## Available data

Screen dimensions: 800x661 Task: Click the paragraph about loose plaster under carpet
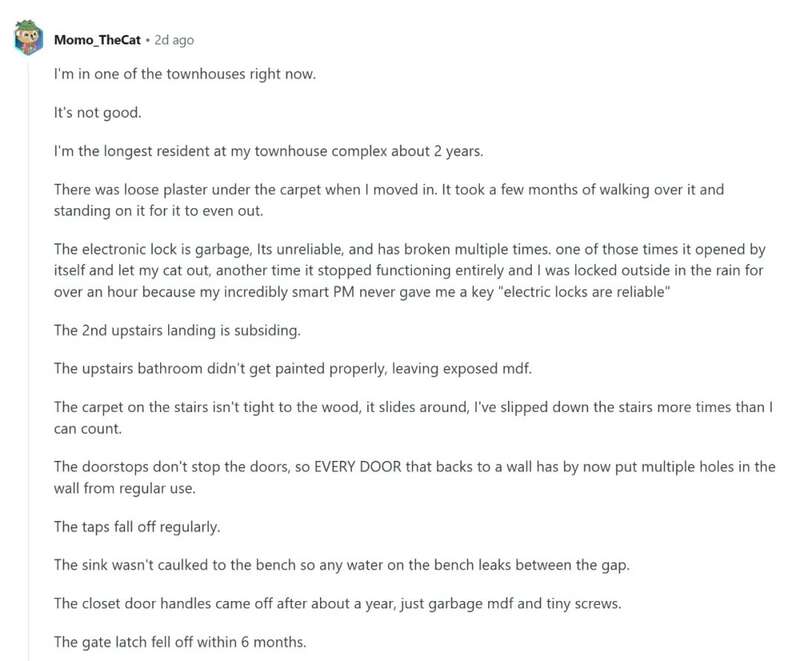pyautogui.click(x=389, y=200)
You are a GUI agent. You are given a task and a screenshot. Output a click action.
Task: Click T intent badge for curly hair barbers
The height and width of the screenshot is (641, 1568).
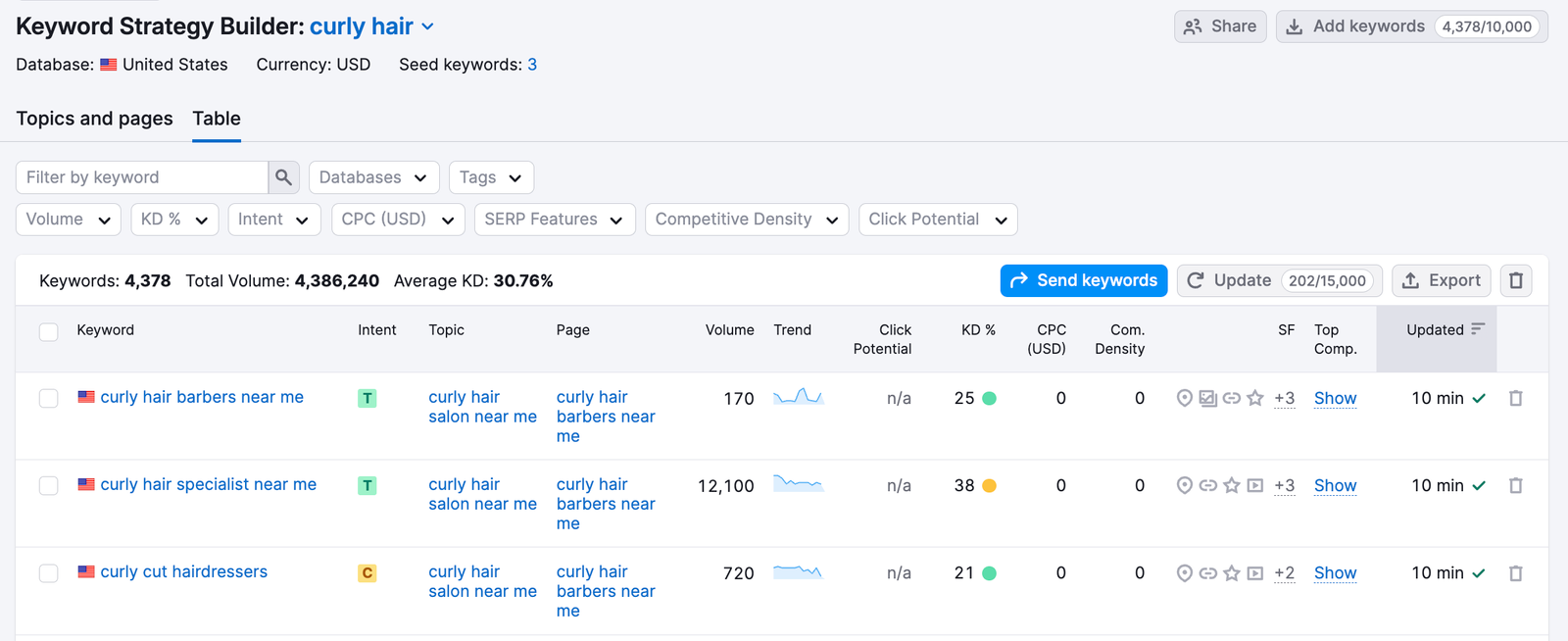click(x=367, y=399)
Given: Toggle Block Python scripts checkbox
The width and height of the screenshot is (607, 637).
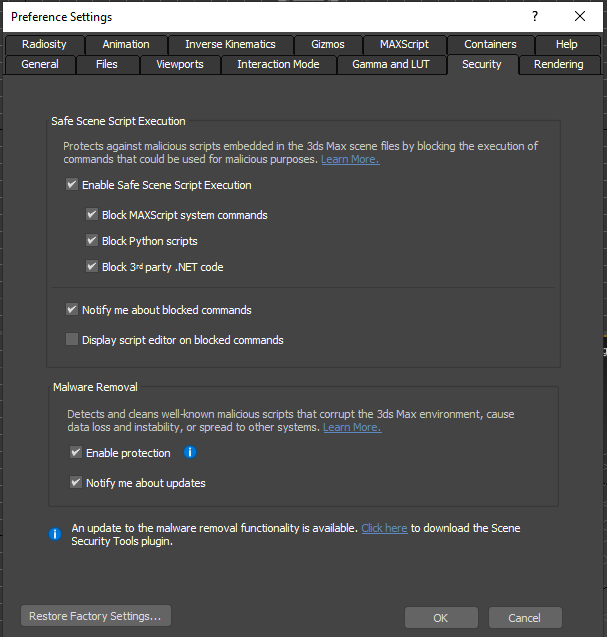Looking at the screenshot, I should coord(92,241).
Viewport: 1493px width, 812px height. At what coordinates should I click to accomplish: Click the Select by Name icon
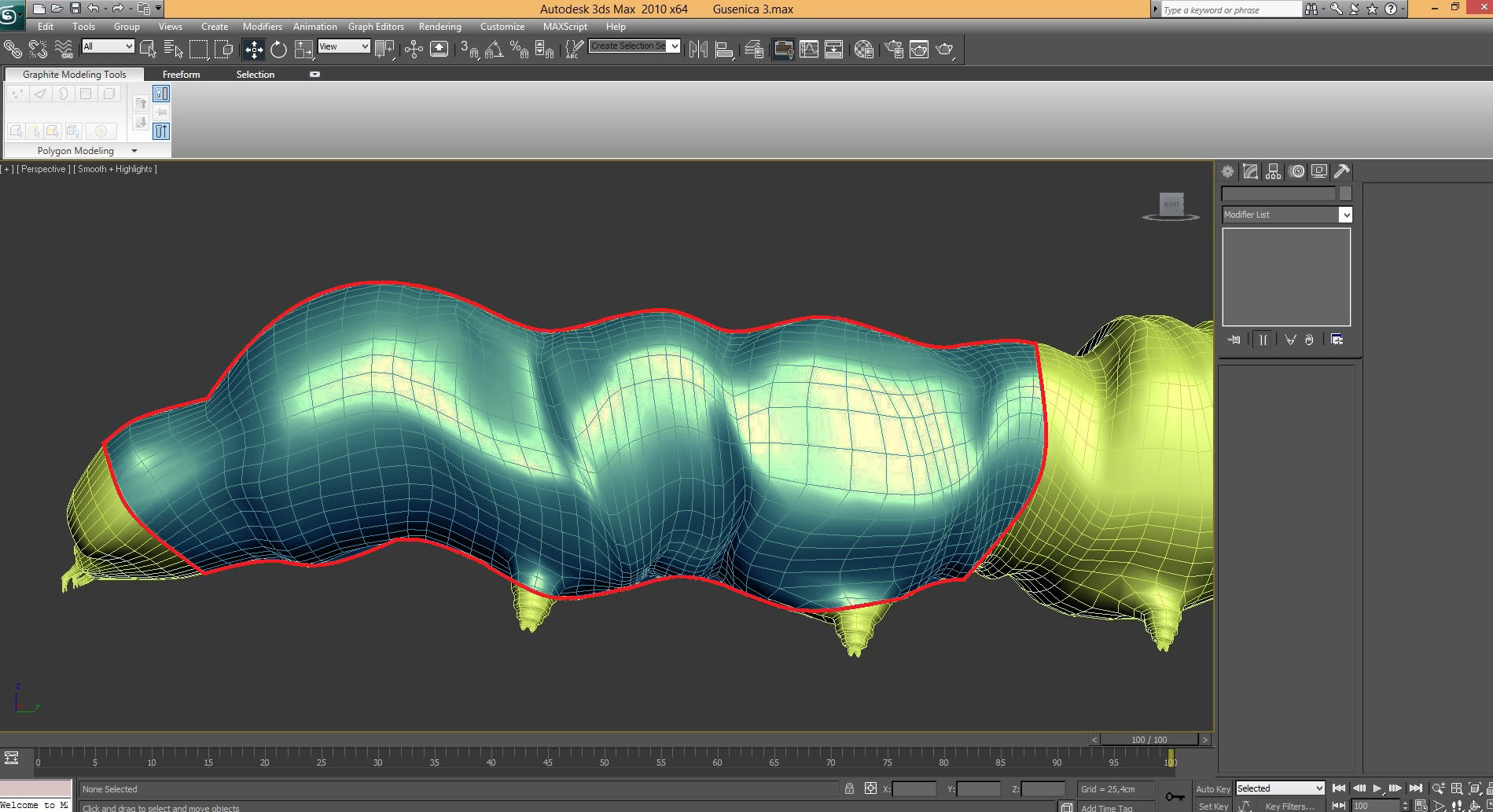173,50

## Exercise requirements
Output the records above exactly as they are, leaving out the pictures.

## Solution to the exercise
Screen dimensions: 800x661 Task: Click the paragraph about loose plaster under carpet
pyautogui.click(x=389, y=200)
You are a GUI agent. You are given a task and a screenshot. Output a click action.
Task: Click T intent badge for curly hair barbers
The height and width of the screenshot is (641, 1568).
click(x=367, y=399)
Given: Toggle Block Python scripts checkbox
The width and height of the screenshot is (607, 637).
Looking at the screenshot, I should coord(92,241).
Viewport: 1493px width, 812px height. At what coordinates should I click to accomplish: Click the Select by Name icon
173,50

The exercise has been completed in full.